## 3.1. Basket Analysis improved

As mentioned in notebook **3.Basket Analysis**, product data has been cleaned and *standardized^* based on the most popular EEUU grocery products. For example, instead of "Dryer Sheets Geranium Scent", now it is "scent". The main goal behind this process is to try to improve the results provided by FP Growth.

Libraries:

In [1]:
import pandas as pd
import re
import yaml

from functions import keywords_match
from functions import get_items
from functions import pack_items_by_order

from mlxtend.frequent_patterns import fpgrowth, association_rules
from mlxtend.preprocessing import TransactionEncoder

YAML parameters

In [2]:
try: 
    with open ("./../params.yaml", 'r') as file:
        config = yaml.safe_load(file)
except Exception as e:
    print('Error reading the config file')

In [3]:
instacart = pd.read_csv(config['data']['instacart_sample'])
print(instacart.shape)
instacart.drop('Unnamed: 0', axis=1, inplace=True)
instacart.head()

(5204393, 15)


Unnamed: 0,order_id,user_id,order_number,order_dow,order_hour_of_day,days_since_prior_order,product_id,add_to_cart_order,reordered,product_name,department_id,aisle_id,aisle,department
0,6,22352,4,1,12,30.0,15873,2,0,Dryer Sheets Geranium Scent,17,75.0,laundry,household
1,8,3107,5,4,6,17.0,23423,1,1,Original Hawaiian Sweet Rolls,3,43.0,buns rolls,bakery
2,13,45082,2,6,17,1.0,3800,12,0,Hampshire 100% Natural Sour Cream,16,108.0,other creams cheeses,dairy eggs
3,13,45082,2,6,17,1.0,25783,7,0,Lemon Lime Thirst Quencher,7,64.0,energy sports drinks,beverages
4,13,45082,2,6,17,1.0,23020,10,0,Diet Tonic Water,7,77.0,soft drinks,beverages


In [4]:
instacart_ba = instacart.copy()
prods = instacart_ba[['order_id', 'product_name']]
prods.head()

Unnamed: 0,order_id,product_name
0,6,Dryer Sheets Geranium Scent
1,8,Original Hawaiian Sweet Rolls
2,13,Hampshire 100% Natural Sour Cream
3,13,Lemon Lime Thirst Quencher
4,13,Diet Tonic Water


The selection of keywords has been made on the basis of two criteria:

- List of the most purchased products in the United States.
- List of the most repeated products in the dataset.

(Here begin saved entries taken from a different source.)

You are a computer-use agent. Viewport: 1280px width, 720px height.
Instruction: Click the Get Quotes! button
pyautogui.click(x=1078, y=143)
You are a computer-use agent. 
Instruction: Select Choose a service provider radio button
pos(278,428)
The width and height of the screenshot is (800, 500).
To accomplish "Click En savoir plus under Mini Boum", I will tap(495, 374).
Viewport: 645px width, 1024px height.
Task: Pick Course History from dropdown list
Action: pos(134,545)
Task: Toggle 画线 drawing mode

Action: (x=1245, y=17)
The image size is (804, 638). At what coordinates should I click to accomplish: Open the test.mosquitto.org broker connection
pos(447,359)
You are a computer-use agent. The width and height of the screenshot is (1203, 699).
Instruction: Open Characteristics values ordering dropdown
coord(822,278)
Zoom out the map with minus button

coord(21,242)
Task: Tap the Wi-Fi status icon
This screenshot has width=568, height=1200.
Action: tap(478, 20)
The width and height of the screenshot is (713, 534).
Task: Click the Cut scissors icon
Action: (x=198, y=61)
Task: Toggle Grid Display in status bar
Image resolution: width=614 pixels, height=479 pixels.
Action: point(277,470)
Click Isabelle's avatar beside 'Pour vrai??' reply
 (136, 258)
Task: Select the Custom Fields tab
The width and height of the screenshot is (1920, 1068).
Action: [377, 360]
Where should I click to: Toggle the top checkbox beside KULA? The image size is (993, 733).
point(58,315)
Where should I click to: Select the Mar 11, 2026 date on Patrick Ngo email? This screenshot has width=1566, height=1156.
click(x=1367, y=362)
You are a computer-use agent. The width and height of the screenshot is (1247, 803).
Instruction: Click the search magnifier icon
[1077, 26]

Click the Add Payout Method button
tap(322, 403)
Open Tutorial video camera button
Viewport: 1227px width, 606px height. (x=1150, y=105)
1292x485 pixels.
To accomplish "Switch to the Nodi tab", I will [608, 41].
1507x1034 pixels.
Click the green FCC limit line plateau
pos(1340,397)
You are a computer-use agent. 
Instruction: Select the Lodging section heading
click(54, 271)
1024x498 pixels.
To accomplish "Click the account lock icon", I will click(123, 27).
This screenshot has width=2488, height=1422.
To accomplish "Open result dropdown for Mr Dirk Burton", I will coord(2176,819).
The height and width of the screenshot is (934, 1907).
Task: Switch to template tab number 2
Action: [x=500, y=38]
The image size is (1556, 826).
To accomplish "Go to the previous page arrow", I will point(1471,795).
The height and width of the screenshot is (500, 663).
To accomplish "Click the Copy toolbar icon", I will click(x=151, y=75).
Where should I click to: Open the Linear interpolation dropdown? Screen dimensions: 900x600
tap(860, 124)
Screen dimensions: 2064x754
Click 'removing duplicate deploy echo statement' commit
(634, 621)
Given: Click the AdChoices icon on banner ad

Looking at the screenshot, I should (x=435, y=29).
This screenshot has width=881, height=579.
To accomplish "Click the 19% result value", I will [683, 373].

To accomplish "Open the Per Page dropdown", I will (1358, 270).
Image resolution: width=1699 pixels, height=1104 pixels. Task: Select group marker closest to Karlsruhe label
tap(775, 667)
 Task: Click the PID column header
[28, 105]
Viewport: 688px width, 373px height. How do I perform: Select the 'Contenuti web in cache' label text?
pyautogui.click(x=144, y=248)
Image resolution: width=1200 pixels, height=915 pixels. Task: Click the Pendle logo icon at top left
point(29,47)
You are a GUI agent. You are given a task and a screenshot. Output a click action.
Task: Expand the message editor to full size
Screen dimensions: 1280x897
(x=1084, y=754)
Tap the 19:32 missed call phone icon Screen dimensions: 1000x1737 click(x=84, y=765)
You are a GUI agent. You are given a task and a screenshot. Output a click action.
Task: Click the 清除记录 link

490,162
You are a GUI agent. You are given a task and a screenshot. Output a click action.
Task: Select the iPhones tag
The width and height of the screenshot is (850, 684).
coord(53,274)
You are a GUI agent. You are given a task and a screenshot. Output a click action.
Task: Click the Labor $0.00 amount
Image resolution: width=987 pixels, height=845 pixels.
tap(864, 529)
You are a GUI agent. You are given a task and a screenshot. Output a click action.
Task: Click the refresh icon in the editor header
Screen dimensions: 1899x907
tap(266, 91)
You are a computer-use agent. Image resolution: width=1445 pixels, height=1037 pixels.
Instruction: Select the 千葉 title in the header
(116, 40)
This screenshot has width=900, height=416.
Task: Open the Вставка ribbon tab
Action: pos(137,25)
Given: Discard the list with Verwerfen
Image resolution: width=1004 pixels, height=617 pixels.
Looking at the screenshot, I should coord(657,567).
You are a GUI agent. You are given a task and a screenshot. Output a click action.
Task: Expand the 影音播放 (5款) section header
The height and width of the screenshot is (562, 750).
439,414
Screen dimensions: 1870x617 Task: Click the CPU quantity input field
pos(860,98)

The process is as follows: 

1. Keyword selection (manual process).
2. Creation of a function to identify which keywords exist in the product.
3. As the products are in English and normally the last word is the one that refers to the product itself (and not to a brand or an adjective), if the previous function had found more than one keyword, we will keep only the last one.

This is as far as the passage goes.